Наступит время, и ведьмак должен залезть в подпечье, лучше всего в бане. И именно там отдать дьяволу душу. Так сводить с дьяволом последние счеты предстояло и Роману. И рядом с ним обязательно должен был быть сын.
Они и пошли в баню вдвоем, когда "ведьмак" почувствовал приближение смерти. Старик залез в подпечье и долгое время там что-то бортотал. Может, вспоминал жизнь, а может, бредил. Потом пришел в себя и протянул руку, чтобы сын помог ему выбраться.
И вот тут наступила самая страшная минута. Всем известно: если сын возьмет отцову руку, вся колдовская сила перейдет к нему. А с силой – смерть в подпечье и огонь ада.
Марка знал: он не желает унаследовать колдовство отца. Против этого были жизнь и слова, которые он каждое воскресенье слышал в церкви. Притом – если бы унаследование хоть спасало от ада душу старика. Но оно не спасало, а только обещало ад еще и ему, Марке, пусть не сегодня, так через какое-то время.
И он не взял руки отца, хотя знал, что, если не возьмет, старик будет мучиться в подпечье еще долго – ночь, две, возможно, даже три.
Он сидел со стариком почти до утра. И тот все время стонал и все чаще и чаще вскрикивал. А Марка смотрел на него и плакал от жалости.
Перед рассветом он решился. Конечно, то, что он собрался сделать, угрожало ему преисподней и вечными мучениями, но зато освобождало отцову душу от когтей дьявола.
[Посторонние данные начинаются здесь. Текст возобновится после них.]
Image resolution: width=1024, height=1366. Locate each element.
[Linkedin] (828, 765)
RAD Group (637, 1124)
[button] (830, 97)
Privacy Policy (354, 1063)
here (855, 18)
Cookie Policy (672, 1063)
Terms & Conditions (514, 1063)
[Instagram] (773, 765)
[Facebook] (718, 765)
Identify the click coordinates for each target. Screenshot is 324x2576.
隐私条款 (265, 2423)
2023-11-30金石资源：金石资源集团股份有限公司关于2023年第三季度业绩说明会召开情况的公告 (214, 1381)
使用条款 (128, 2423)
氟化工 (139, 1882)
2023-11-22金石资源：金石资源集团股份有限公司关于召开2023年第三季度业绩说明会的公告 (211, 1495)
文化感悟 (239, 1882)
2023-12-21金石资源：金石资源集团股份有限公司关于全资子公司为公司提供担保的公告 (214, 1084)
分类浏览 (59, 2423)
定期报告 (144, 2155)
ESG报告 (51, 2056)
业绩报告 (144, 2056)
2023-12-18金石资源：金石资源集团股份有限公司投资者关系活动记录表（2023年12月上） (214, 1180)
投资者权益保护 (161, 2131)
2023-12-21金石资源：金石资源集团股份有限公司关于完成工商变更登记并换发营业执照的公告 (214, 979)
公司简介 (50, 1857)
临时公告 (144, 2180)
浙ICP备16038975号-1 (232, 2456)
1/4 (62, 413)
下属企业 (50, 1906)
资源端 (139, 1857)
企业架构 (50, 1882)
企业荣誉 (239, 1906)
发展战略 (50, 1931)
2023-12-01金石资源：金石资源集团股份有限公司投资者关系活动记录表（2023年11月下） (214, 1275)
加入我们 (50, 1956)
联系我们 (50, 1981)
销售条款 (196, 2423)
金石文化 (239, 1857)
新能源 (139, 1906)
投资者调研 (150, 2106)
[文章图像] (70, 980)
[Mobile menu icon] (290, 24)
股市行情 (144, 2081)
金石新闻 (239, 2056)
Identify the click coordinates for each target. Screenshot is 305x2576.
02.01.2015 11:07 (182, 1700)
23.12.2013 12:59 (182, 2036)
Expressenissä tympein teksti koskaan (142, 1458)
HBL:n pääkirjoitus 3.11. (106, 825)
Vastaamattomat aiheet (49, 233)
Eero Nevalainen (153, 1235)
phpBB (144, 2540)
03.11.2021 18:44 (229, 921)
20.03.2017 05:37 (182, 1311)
Все верили, что мученическая смерть, да еще от руки близкого, вмиг уничтожает власть темной силы. А кто ближе старику, как не родной сын? Неписаный закон приказывает ему доконать отца, чтобы тот не мучился здесь и не мучился потом. Что ж, он сделает то. И пускай будет худо ему, Марка будет спокоен, что отцу хорошо хоть на том свете, а значит, он поступил правильно.
Марка сходил в гумно и принес вилы.
Узнав все это, Загорский начал судить не только убийцу, но и себя. Да, такому варварству и дикости нет оправдания. Однако кто повинен в том, что эти люди дикари? Государство, которое вспоминает о них только во время мятежа? Властители душ, которым есть до них дело лишь после жатвы? Откуда им знать законы природы, окружающей их. Церковь кричит им об аде, предания угрожают дьяволом и колдунами.